[START OF Exercise material]

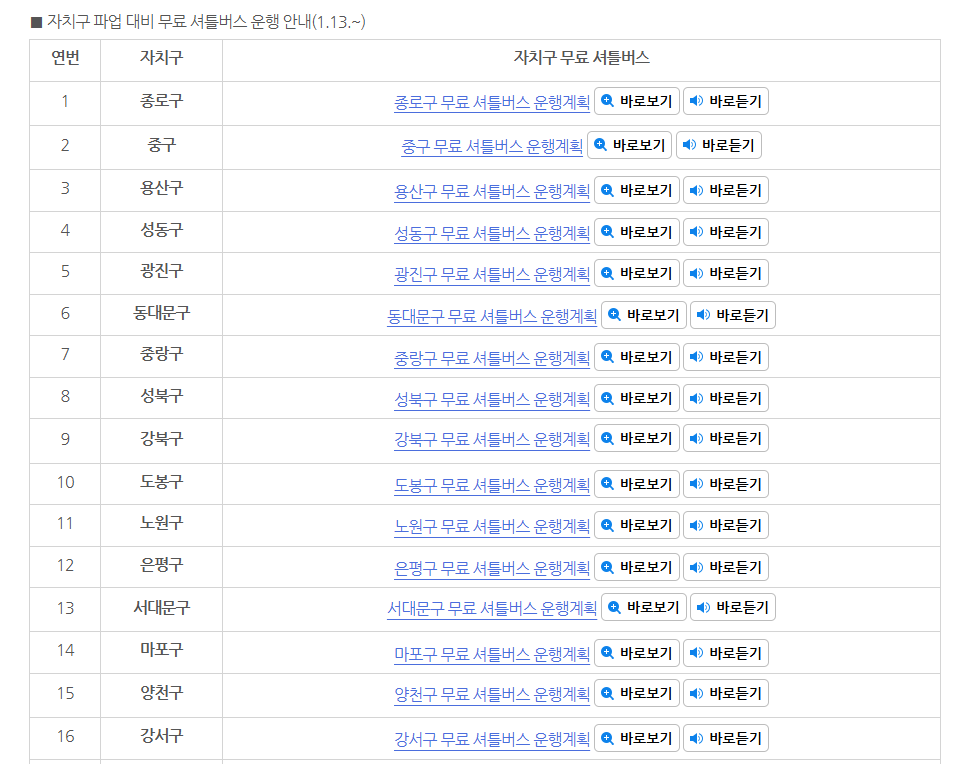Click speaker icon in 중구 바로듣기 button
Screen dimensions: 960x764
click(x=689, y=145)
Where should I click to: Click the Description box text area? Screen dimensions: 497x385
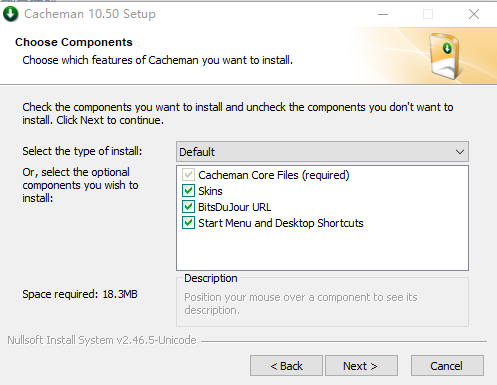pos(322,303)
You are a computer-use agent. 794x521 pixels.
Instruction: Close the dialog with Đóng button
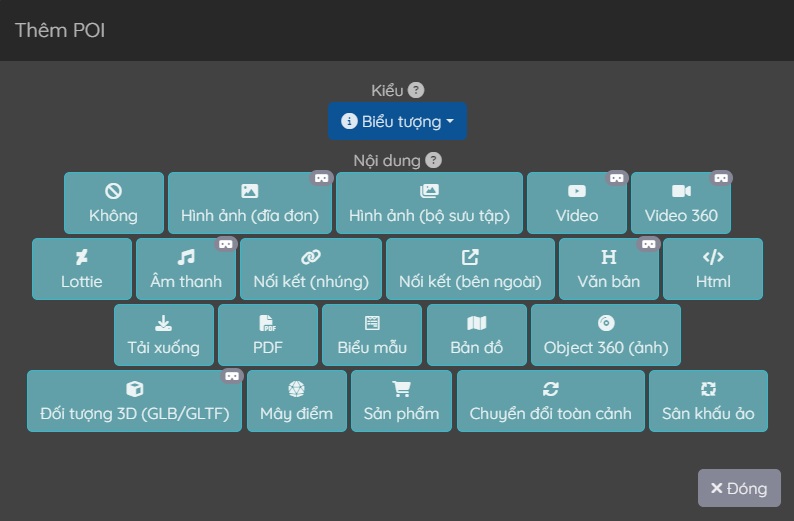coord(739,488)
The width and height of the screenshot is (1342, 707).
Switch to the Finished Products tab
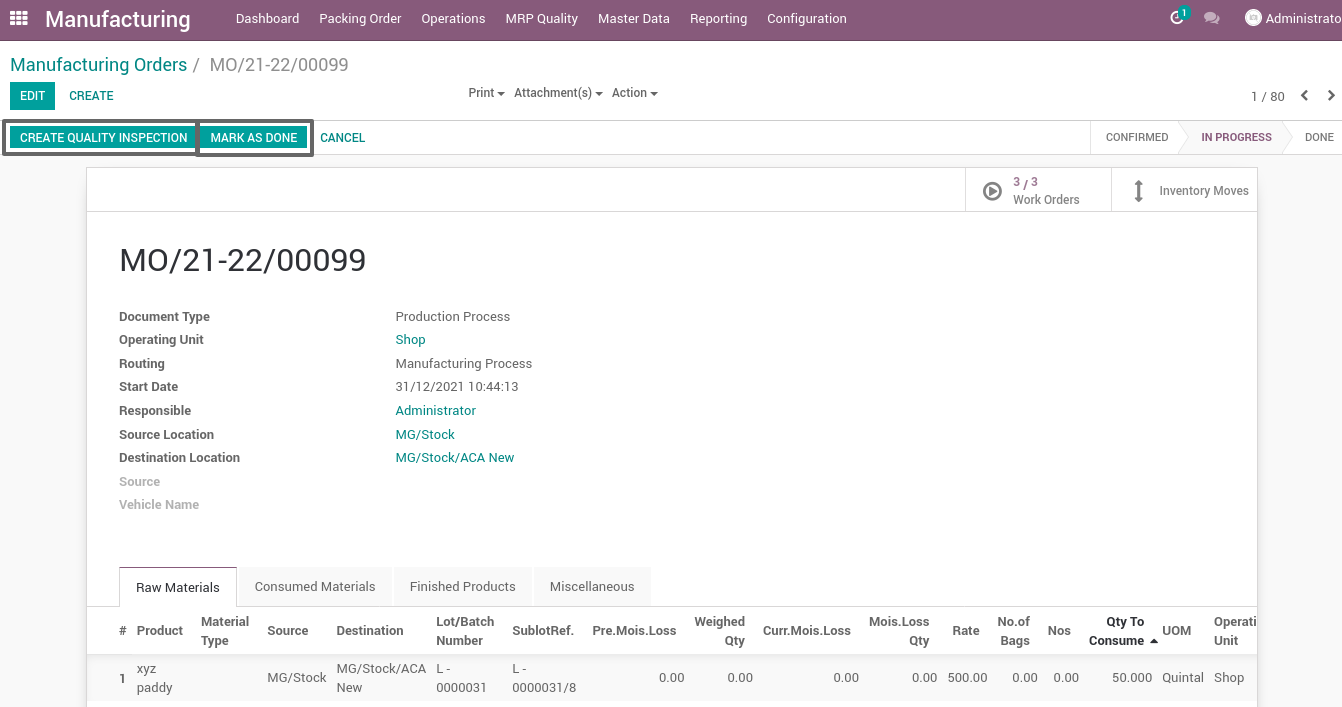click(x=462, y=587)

[END OF Exercise material]
[START OF Exercise material]

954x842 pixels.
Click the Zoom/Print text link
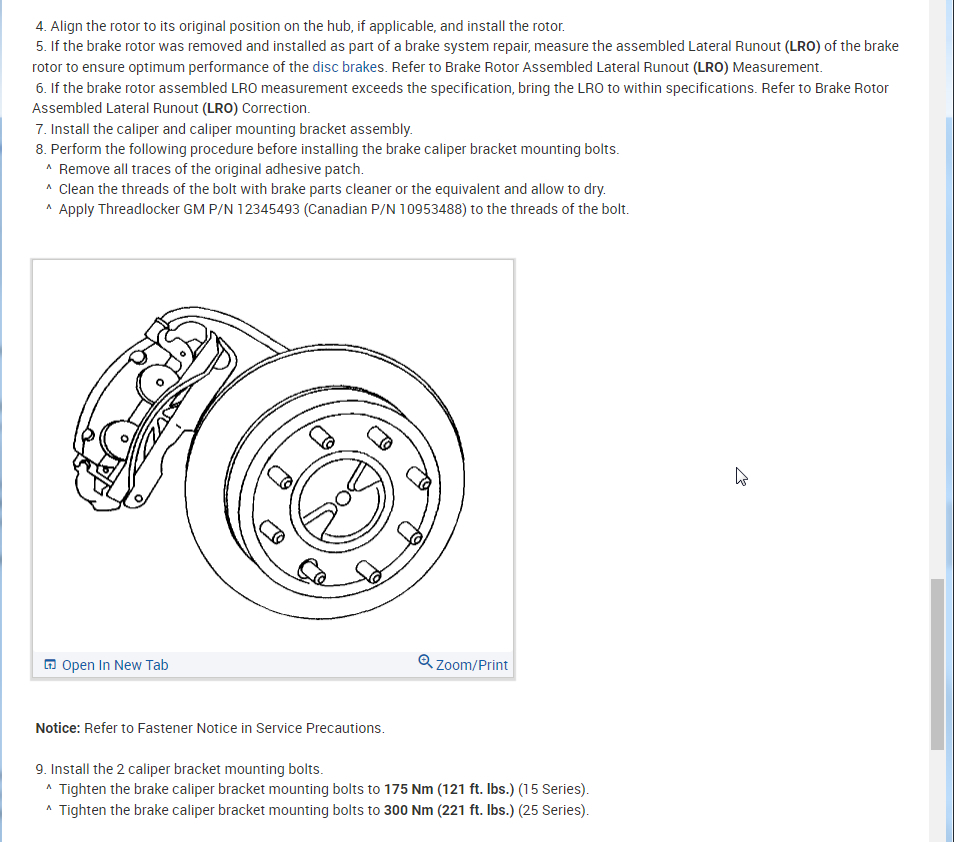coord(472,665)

[END OF Exercise material]

## [What to produce]
Rewrite the listing from the line containing "Where should I" up to and including the line containing "click(x=462, y=587)". Multiply every click coordinate by 0.95 and round it to a whole number, with halves rounded up, while keeping all other text and numbers unchanged and leaving out the pictures.

## [Written answer]
Where should I click to: Click the Description box text area? Screen dimensions: 497x385
pos(306,288)
You are a computer-use agent. 794x521 pixels.
Instruction: Close the dialog with Đóng button
coord(702,464)
The width and height of the screenshot is (1342, 707).
Switch to the Finished Products tab
click(x=439, y=558)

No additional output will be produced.